Giter VIP home page Giter VIP logo

mojspeakr's Introduction

mojspeakr

Lifecycle: experimental R-CMD-check

{mojspeakr} is a package designed to address multiple aims:

  • To allow easy conversion of an Rmarkdown file into a formatted govspeak file suitable for publishing through the Whitehall publisher on (GOV.UK).

  • To allow output of statistical releases in both govspeak and another (word, PDF, HTML) format from one RMarkdown file.

  • To allow replication of many govspeak tags and formatting appearances in the HTML output.

Installation

This package is available on github. To install, run the following code:

library(remotes)
remotes::install_github("moj-analytical-services/mojspeakr")

Usage

Conversion of output to govspeak format

{mojspeakr} is designed to be used alongside an RMarkdown file, and cannot be called inside the RMarkdown file itself. The conversion acts on a markdown (*.md) file only, so R markdown (*.Rmd) should first be converted/knitted to *.md. This can be achieved through setting the argument keep_md to true in the YAML header of the RMarkdown document.

---
title: "My Rmarkdown File"
output: 
  html_document:
    keep_md: true
---

Dual output of govspeak and word/PDF can be achieved as follows:

---
title: "My Rmarkdown File"
output: 
  html_document:
    keep_md: true
  word_document:
    #any other parameters relevant to the word document here
---

It is also possible to keep the md document associated with the word output, and output a HTML format alongside this:

---
title: "My Rmarkdown File"
output: 
  word_document:
    keep_md: true
  html_document:
    #any other parameters relevant to the html document here
---

To render both outputs, make use of the rmarkdown::render() function with the argument outputs = "all".

convert_rmd()

Following rendering of the output, the convert_rmd() function modifies formatting of the .md file to produce a govspeak output which can be read by Whitehall Publishing:

  • Image tags are converted from standard markdown to govspeak i.e.
Figure 1
![](images/image1.png)<!-- -->!

Figure 1
!!1
  • Page breaks are replaced. This feature can be controlled using the "page_break" argument. page_break = "line" replaces them with a horizontal ruling, while page_break = "none" just moves the subsequent text onto a new line, and page_break = "unchanged" makes no replacement.
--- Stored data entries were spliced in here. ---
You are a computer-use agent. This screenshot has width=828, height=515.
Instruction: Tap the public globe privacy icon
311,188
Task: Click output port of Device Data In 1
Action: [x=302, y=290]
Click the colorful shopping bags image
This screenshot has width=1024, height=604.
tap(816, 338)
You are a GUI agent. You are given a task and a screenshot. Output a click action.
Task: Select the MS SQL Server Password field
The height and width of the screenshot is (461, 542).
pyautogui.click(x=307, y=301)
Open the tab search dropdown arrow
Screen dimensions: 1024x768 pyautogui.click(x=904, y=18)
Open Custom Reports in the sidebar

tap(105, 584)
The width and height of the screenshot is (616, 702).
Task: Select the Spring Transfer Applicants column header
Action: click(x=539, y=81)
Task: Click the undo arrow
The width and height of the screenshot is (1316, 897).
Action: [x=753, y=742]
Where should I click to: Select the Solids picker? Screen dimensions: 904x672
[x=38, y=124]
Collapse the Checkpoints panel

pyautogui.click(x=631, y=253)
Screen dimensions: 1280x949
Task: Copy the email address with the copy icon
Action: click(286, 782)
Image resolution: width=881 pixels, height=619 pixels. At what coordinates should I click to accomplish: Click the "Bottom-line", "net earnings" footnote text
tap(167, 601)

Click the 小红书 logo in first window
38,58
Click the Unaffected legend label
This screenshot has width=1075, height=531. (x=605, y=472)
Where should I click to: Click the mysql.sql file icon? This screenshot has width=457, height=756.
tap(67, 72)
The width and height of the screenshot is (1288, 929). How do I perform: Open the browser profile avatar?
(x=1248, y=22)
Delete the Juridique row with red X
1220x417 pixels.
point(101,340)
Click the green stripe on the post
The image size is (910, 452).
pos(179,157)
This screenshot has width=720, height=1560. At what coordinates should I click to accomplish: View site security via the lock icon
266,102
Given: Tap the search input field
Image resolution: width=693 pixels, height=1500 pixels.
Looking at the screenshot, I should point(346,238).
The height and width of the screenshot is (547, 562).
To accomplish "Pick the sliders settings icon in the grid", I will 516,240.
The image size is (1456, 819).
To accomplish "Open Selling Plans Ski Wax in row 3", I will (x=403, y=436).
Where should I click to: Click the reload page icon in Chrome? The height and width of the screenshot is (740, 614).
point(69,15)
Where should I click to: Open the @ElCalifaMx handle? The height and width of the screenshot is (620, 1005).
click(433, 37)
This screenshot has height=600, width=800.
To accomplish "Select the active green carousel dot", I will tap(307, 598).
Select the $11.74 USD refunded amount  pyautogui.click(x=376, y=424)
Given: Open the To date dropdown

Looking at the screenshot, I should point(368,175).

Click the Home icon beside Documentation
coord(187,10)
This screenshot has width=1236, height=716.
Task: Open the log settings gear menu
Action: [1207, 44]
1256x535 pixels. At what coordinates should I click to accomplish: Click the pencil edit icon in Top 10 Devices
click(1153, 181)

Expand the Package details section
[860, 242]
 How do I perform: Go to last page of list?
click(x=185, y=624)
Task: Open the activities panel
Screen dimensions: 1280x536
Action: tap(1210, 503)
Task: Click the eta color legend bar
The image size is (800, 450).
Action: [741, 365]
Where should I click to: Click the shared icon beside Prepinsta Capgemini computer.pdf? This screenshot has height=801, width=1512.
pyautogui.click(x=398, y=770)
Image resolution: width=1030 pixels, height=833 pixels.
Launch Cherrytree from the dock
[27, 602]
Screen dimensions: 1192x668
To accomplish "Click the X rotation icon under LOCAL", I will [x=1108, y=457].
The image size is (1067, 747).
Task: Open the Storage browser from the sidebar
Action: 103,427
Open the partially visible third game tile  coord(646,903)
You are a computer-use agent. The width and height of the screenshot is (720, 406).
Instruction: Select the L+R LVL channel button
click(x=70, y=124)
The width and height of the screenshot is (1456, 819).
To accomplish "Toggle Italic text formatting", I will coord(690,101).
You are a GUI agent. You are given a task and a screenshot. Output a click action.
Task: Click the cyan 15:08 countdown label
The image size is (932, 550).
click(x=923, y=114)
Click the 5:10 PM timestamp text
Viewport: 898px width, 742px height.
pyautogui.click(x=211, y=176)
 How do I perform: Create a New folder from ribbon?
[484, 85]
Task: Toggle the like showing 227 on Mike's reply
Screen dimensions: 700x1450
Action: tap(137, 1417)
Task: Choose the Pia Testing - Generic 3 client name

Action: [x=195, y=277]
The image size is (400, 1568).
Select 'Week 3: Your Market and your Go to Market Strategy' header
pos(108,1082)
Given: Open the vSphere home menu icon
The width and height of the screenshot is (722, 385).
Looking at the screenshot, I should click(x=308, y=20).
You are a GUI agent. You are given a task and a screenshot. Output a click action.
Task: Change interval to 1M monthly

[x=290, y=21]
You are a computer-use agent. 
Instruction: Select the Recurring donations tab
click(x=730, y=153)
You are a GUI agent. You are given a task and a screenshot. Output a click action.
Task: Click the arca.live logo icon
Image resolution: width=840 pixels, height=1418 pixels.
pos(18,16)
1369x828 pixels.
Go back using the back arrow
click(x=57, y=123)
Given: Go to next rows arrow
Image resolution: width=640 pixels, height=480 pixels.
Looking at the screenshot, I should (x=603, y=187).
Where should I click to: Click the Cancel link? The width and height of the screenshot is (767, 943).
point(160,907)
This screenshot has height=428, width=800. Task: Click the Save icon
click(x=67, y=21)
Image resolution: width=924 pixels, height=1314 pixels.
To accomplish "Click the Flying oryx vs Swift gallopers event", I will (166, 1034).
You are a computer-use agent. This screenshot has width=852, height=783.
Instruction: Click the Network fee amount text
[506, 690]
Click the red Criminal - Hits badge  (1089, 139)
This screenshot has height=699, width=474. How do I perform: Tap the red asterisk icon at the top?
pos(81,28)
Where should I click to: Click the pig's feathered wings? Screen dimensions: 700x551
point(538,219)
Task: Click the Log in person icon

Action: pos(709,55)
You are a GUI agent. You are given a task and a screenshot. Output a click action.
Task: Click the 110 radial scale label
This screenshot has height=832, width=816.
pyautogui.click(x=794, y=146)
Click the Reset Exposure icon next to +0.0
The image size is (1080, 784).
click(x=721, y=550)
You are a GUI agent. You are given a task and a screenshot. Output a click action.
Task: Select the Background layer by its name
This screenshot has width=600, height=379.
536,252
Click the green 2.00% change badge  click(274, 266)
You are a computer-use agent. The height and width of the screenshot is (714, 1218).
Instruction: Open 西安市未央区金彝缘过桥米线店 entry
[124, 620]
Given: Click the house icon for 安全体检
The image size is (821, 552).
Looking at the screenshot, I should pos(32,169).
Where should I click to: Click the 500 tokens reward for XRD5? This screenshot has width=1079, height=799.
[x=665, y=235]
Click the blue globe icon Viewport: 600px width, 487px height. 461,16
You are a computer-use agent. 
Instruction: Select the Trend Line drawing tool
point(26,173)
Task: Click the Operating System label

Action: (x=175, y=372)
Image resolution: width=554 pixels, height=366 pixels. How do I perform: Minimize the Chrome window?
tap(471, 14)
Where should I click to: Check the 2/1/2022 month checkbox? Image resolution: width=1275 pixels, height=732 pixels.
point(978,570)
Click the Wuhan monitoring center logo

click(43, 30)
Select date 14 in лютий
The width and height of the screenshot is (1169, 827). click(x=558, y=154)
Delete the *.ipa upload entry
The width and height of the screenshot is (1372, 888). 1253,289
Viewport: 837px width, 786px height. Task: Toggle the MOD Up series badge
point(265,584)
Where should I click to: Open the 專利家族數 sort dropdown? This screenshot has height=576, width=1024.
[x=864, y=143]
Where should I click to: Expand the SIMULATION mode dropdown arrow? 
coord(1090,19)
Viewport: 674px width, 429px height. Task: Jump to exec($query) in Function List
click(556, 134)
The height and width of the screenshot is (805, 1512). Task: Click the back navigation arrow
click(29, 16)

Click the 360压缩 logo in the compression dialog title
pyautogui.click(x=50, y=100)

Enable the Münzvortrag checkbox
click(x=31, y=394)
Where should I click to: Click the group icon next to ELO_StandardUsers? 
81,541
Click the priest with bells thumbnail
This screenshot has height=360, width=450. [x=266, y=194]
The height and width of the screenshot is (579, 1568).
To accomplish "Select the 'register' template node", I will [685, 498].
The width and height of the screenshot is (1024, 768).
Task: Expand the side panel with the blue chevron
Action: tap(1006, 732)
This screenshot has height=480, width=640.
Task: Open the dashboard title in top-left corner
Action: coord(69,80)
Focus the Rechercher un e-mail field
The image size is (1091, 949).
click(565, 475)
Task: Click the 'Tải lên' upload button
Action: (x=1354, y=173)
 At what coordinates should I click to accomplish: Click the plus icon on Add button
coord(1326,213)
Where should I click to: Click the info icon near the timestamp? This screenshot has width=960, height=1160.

  • YAML header is removed

  • As GOV.UK cannot accept first-level headers (single #), all hashed headers are increased by one level i.e. # Title becomes ## Title. This functionality can be controlled using the sub_pattern argument. Setting it to TRUE increases all headers by one level. FALSE results in no changes to the headers as written. Passing the argument a vector allows selective changing of specific headers, e.g. sub_pattern = c("#", "##") would change only first and second level headers.

  • Image names can be converted to a tidy standardised form of "image-X.png/svg". Passing a folder path for the image folder working directory (usually the same as the Rmarkdown working directory) converts the image names in that directory.

This function should be run in a separate utility script distinct from the Rmarkdown document. It produces two outputs; a govspeak format md file called x_converted.md, where x is the name of the original .md file, and a csv called img_lookup.csv, which provides a mapping of the expected image names to markdown image tags for QA purposes.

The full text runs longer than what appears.